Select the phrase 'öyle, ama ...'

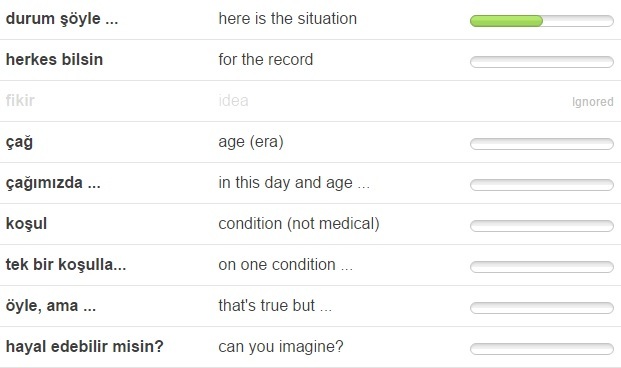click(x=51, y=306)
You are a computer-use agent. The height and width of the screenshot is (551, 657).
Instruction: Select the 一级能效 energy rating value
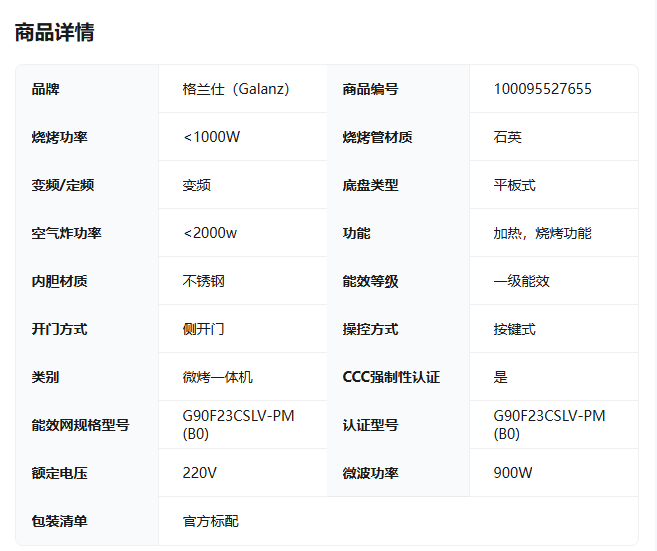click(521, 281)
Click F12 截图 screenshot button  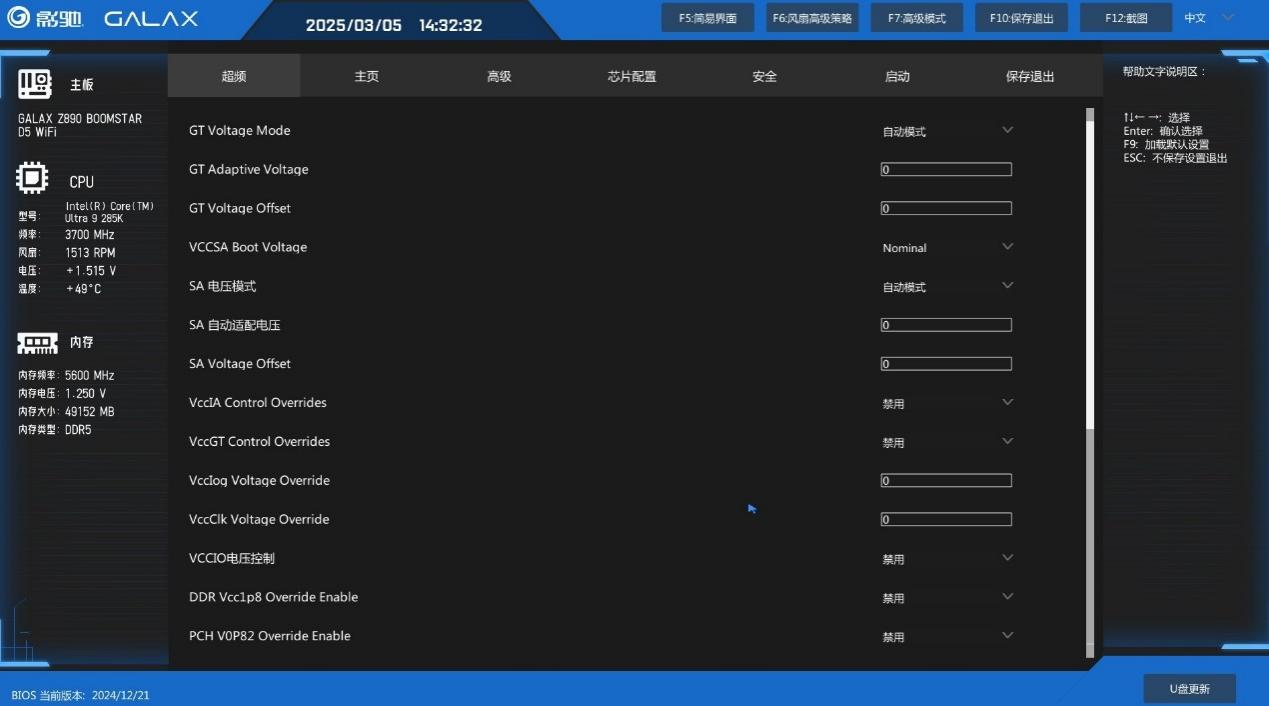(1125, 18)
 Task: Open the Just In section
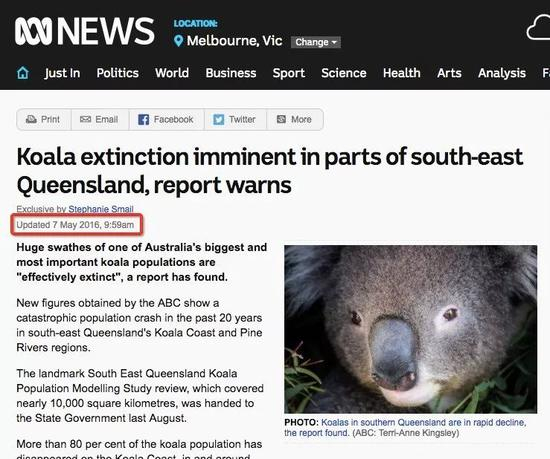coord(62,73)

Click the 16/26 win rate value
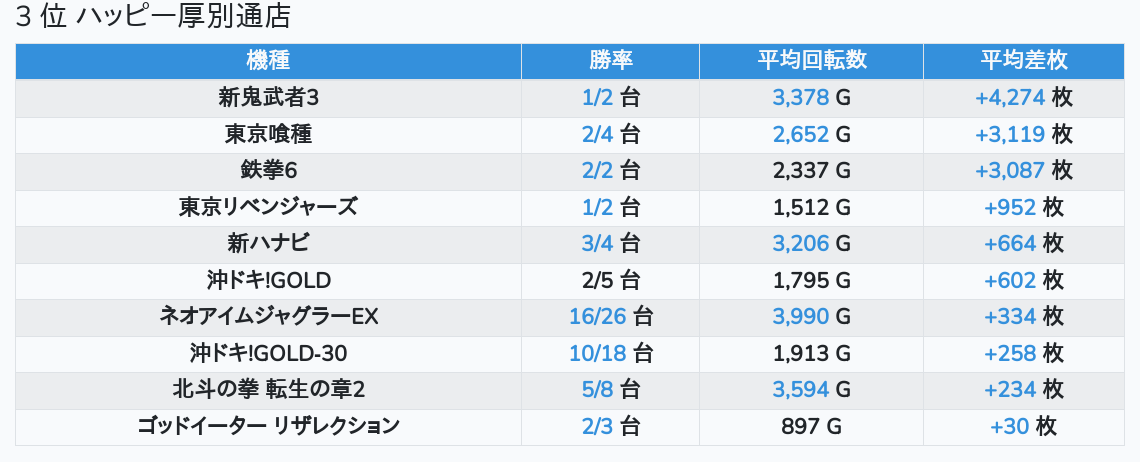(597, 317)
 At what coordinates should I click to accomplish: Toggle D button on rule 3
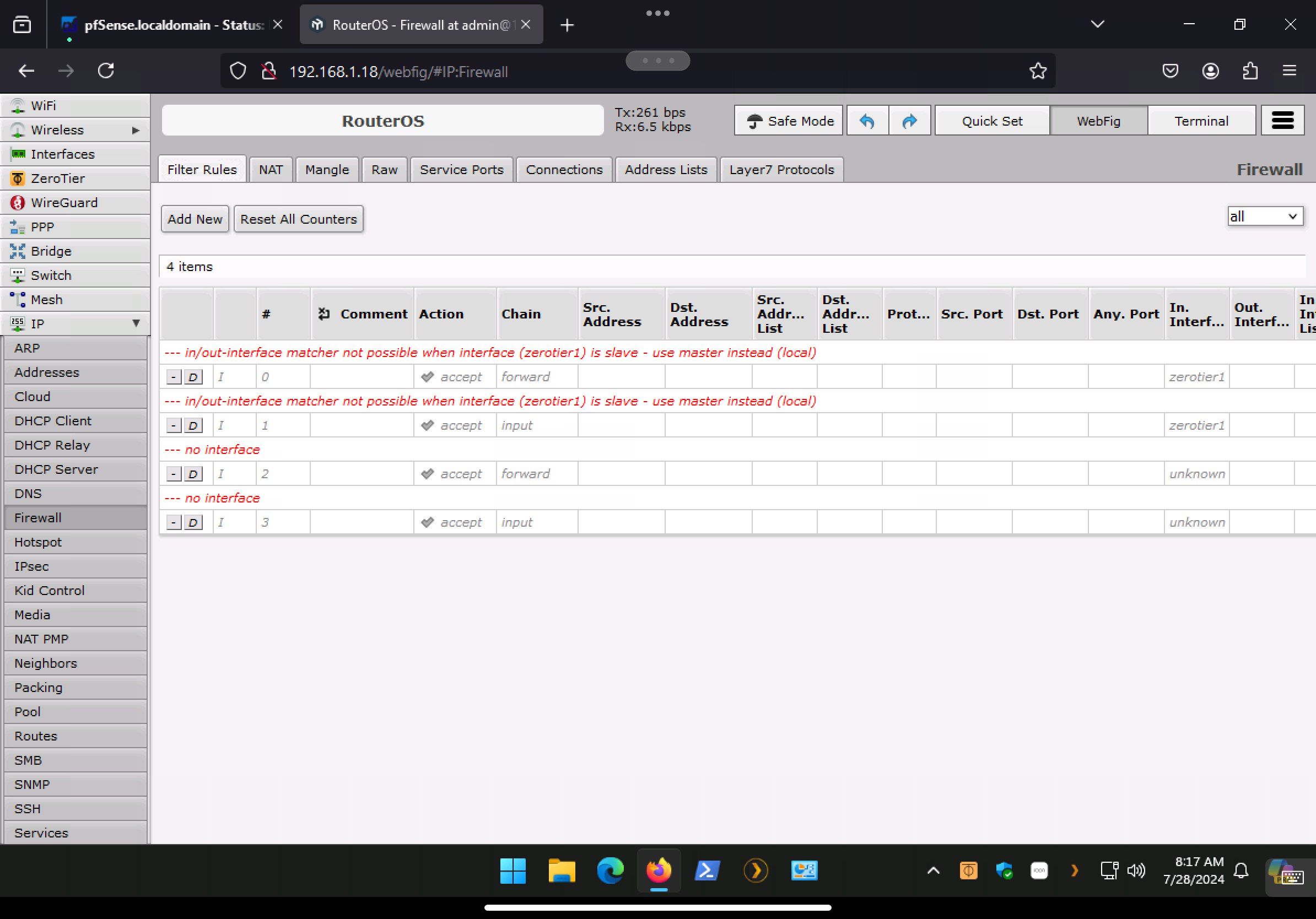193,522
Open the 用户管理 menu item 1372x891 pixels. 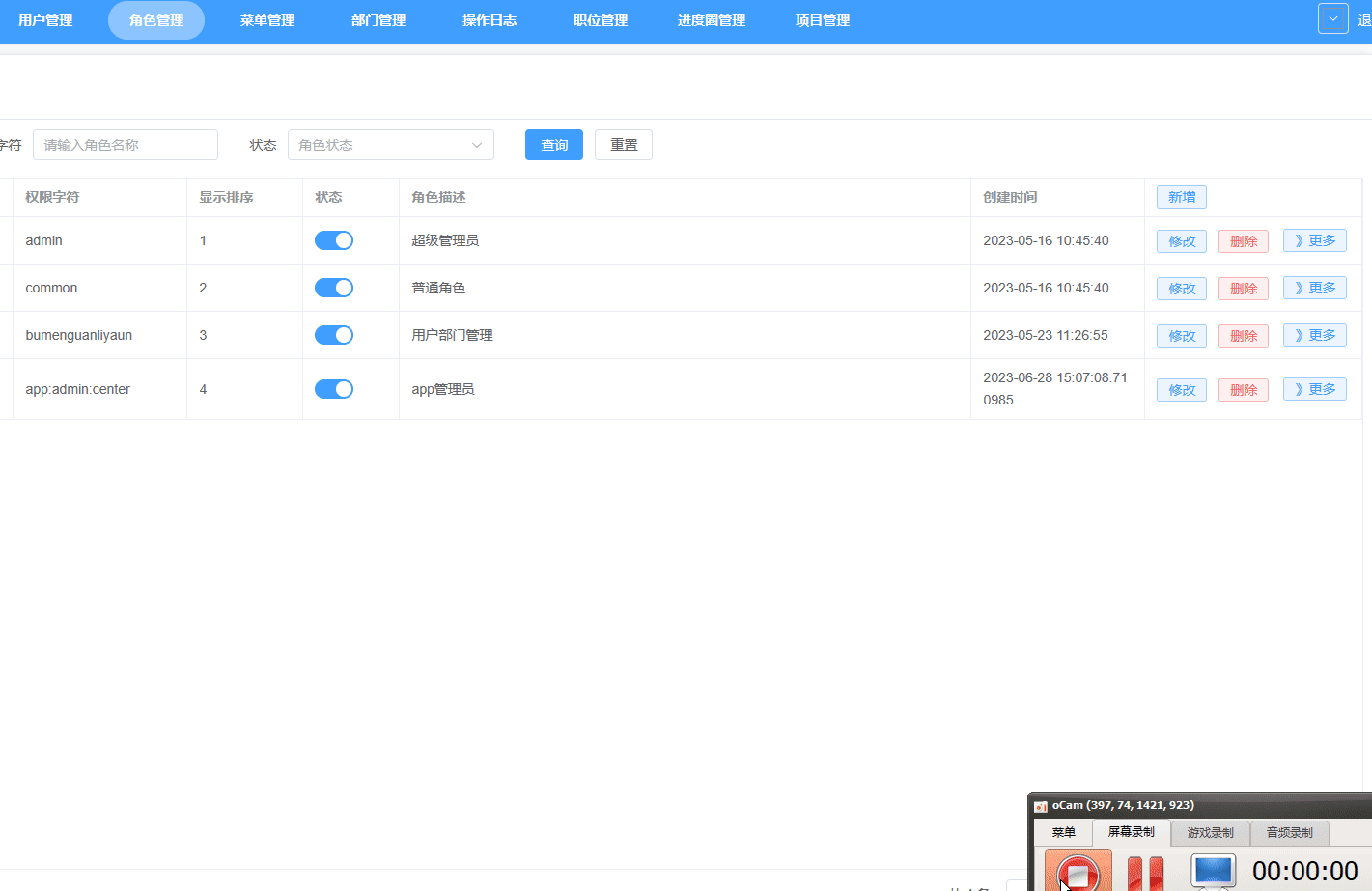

+++

**What the task asks**: Please find each line of the listing that contains the string "value" and copy those lines in full. Case counts.

**The output**:
Instruction: Select the 一级能效 energy rating value
Click the 16/26 win rate value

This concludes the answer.